What is expected:
In the entries below, the lines from the one with "Instruction: Open Big" through the one with "is (319, 549)." are to be copied exactly; both ends count.

Material provided:
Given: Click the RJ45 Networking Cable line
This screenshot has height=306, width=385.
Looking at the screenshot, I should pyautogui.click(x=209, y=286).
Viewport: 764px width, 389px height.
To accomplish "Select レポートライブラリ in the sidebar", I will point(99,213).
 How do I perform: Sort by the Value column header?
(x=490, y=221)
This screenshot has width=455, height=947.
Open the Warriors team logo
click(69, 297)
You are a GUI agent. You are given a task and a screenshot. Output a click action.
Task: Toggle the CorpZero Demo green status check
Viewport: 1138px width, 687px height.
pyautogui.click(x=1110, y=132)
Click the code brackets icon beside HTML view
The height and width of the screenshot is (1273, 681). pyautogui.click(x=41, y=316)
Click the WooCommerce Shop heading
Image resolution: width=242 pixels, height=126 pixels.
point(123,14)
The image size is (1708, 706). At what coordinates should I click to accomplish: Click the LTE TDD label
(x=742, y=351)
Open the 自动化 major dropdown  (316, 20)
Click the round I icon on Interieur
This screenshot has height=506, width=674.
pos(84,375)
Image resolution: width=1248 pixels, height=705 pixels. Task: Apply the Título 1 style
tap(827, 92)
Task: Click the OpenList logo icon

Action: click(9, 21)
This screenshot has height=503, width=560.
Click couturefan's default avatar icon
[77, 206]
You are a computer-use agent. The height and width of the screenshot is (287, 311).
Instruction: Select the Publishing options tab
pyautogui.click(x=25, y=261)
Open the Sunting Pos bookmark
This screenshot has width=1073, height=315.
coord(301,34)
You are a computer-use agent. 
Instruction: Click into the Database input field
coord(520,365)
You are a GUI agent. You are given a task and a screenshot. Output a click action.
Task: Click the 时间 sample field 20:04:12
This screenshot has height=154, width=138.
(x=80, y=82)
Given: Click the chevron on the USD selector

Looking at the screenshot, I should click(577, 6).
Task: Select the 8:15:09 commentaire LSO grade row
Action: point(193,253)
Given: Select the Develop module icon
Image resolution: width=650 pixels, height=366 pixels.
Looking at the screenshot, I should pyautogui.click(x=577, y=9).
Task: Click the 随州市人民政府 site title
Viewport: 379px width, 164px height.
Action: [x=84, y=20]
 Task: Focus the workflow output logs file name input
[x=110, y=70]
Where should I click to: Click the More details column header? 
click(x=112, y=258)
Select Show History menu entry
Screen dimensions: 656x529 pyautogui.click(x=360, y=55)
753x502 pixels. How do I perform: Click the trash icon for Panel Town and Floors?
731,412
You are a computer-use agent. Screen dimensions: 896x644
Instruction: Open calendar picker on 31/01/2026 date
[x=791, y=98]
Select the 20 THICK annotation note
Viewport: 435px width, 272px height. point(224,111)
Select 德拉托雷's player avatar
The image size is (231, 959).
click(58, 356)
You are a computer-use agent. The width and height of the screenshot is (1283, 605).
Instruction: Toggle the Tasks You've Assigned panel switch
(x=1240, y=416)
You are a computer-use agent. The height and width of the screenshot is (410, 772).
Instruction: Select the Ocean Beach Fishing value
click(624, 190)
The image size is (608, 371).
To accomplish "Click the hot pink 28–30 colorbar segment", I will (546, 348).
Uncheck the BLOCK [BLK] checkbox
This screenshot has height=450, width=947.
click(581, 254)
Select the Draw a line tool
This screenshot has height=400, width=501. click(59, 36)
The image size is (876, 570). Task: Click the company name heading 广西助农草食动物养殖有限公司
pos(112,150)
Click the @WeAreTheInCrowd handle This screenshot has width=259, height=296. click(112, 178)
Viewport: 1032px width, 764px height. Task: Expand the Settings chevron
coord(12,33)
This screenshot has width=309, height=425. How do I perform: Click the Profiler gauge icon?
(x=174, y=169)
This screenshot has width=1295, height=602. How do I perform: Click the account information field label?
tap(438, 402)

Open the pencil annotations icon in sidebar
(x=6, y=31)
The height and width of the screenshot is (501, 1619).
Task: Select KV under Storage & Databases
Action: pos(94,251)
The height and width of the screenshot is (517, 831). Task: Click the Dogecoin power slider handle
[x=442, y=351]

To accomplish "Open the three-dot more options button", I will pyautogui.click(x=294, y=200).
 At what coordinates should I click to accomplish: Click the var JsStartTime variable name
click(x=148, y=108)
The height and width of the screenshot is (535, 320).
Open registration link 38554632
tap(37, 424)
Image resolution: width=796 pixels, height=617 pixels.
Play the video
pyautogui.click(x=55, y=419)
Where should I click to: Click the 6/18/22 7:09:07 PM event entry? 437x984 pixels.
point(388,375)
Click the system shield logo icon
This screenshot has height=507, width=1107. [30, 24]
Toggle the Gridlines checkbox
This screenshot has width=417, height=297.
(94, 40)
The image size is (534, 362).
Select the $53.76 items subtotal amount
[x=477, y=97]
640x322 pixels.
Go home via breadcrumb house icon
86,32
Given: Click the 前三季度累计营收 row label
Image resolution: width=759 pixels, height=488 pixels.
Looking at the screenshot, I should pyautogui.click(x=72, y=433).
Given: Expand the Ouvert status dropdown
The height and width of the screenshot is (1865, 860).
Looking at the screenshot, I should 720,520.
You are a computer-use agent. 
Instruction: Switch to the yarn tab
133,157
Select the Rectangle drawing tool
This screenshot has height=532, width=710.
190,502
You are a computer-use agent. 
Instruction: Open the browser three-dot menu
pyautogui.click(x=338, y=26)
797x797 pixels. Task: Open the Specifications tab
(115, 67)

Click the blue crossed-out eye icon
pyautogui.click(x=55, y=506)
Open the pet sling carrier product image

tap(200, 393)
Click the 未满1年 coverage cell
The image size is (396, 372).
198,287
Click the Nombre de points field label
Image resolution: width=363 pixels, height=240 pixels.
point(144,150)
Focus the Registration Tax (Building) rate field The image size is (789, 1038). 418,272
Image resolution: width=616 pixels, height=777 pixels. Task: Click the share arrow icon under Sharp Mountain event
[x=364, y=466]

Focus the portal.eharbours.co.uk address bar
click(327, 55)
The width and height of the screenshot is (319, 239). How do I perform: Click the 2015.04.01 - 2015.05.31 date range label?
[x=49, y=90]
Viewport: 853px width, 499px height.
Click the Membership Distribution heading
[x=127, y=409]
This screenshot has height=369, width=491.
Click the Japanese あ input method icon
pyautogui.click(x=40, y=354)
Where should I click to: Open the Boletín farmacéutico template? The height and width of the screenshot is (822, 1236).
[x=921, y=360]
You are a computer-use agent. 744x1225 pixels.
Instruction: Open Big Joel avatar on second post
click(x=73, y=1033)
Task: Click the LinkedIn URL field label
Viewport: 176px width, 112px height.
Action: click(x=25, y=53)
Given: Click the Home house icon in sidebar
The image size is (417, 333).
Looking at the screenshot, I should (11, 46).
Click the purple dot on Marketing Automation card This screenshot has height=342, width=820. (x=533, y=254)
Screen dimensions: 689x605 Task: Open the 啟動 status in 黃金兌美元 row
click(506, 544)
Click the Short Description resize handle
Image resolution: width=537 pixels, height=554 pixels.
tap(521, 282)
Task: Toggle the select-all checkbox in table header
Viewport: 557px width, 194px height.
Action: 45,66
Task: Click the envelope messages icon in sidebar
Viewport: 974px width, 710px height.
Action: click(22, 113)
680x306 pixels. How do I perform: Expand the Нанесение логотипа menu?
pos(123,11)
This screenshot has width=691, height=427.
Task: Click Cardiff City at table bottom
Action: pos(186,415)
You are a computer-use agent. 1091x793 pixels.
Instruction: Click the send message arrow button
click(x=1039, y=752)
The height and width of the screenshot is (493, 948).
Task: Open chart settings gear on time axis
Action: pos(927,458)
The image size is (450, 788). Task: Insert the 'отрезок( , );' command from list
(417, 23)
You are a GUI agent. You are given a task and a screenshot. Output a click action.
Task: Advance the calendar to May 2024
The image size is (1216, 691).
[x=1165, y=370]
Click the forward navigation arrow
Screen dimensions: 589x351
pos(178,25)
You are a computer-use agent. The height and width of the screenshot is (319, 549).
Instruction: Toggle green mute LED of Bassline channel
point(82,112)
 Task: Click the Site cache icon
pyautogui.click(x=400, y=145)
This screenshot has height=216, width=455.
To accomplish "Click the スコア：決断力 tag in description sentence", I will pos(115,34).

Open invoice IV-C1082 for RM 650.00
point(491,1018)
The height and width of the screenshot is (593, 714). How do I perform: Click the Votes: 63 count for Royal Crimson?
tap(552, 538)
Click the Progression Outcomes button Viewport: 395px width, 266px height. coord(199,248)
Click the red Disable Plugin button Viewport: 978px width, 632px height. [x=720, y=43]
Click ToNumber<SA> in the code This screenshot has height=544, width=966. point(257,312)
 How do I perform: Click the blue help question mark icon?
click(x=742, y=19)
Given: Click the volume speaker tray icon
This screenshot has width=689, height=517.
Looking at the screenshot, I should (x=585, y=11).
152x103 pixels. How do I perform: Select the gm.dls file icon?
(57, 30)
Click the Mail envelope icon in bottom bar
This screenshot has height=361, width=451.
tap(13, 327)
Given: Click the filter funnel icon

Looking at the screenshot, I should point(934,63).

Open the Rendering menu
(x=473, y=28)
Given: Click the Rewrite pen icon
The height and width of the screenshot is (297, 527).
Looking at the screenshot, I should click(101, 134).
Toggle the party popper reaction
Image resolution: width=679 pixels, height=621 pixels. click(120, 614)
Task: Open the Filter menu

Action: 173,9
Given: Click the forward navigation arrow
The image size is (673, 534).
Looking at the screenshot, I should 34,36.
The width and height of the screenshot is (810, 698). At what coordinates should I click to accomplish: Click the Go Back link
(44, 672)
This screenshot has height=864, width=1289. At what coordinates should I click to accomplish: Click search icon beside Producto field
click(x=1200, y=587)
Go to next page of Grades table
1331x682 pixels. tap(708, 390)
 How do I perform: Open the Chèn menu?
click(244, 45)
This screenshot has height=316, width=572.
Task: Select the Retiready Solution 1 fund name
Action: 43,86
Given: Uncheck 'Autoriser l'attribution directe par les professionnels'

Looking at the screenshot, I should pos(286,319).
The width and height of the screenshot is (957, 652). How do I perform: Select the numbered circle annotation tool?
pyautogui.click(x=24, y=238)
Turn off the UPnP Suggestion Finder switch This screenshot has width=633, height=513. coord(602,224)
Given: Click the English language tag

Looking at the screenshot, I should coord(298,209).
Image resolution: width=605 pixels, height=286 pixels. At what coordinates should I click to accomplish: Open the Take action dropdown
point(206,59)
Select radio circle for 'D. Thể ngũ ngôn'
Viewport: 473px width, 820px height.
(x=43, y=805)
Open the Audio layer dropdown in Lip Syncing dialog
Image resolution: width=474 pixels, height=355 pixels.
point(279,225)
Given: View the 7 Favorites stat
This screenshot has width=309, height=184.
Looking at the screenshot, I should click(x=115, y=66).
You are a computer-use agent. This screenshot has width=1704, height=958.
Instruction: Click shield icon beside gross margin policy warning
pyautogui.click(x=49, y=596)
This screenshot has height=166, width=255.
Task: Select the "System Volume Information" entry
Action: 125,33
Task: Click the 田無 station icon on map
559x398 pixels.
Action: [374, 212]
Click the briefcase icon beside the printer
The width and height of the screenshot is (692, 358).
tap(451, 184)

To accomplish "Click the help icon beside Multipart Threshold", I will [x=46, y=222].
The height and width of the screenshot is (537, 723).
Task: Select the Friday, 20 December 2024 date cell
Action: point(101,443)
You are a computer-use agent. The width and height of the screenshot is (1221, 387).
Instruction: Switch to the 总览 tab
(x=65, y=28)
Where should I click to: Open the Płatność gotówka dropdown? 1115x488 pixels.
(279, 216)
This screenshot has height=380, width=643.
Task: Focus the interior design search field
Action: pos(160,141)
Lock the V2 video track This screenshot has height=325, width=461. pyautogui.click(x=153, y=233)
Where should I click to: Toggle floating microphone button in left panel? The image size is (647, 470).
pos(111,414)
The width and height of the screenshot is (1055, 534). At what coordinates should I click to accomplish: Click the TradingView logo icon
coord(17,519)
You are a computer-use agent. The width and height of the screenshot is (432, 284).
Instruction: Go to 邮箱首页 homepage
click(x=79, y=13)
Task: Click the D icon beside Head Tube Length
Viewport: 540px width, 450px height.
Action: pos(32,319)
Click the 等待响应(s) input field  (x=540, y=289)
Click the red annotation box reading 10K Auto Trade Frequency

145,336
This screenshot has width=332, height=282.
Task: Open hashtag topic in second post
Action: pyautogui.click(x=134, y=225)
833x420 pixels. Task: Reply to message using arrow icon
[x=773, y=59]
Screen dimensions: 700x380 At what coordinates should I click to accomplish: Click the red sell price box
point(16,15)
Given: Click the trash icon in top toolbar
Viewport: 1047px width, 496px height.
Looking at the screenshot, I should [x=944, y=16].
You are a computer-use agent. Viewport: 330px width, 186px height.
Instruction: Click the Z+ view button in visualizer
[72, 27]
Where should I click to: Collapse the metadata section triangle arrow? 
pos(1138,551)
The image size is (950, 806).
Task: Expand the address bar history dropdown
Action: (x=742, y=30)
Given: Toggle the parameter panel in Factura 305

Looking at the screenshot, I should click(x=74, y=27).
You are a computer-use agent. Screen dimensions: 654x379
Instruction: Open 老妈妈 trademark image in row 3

Exercise output:
Instruction: Open Big Joel avatar on second post
click(x=73, y=1033)
Task: Click the LinkedIn URL field label
Viewport: 176px width, 112px height.
Action: click(x=25, y=53)
Given: Click the Home house icon in sidebar
The image size is (417, 333).
Looking at the screenshot, I should (11, 46).
Click the purple dot on Marketing Automation card This screenshot has height=342, width=820. (x=533, y=254)
Screen dimensions: 689x605 Task: Open the 啟動 status in 黃金兌美元 row
click(506, 544)
Click the Short Description resize handle
Image resolution: width=537 pixels, height=554 pixels.
tap(521, 282)
Task: Toggle the select-all checkbox in table header
Viewport: 557px width, 194px height.
Action: 45,66
Task: Click the envelope messages icon in sidebar
Viewport: 974px width, 710px height.
Action: click(22, 113)
680x306 pixels. How do I perform: Expand the Нанесение логотипа menu?
pos(123,11)
This screenshot has width=691, height=427.
Task: Click Cardiff City at table bottom
Action: pos(186,415)
You are a computer-use agent. 1091x793 pixels.
Instruction: Click the send message arrow button
click(x=1039, y=752)
The height and width of the screenshot is (493, 948).
Task: Open chart settings gear on time axis
Action: pos(927,458)
The image size is (450, 788). Task: Insert the 'отрезок( , );' command from list
(417, 23)
You are a GUI agent. You are given a task and a screenshot. Output a click action.
Task: Advance the calendar to May 2024
The image size is (1216, 691).
[x=1165, y=370]
Click the forward navigation arrow
Screen dimensions: 589x351
pos(178,25)
You are a computer-use agent. The height and width of the screenshot is (319, 549).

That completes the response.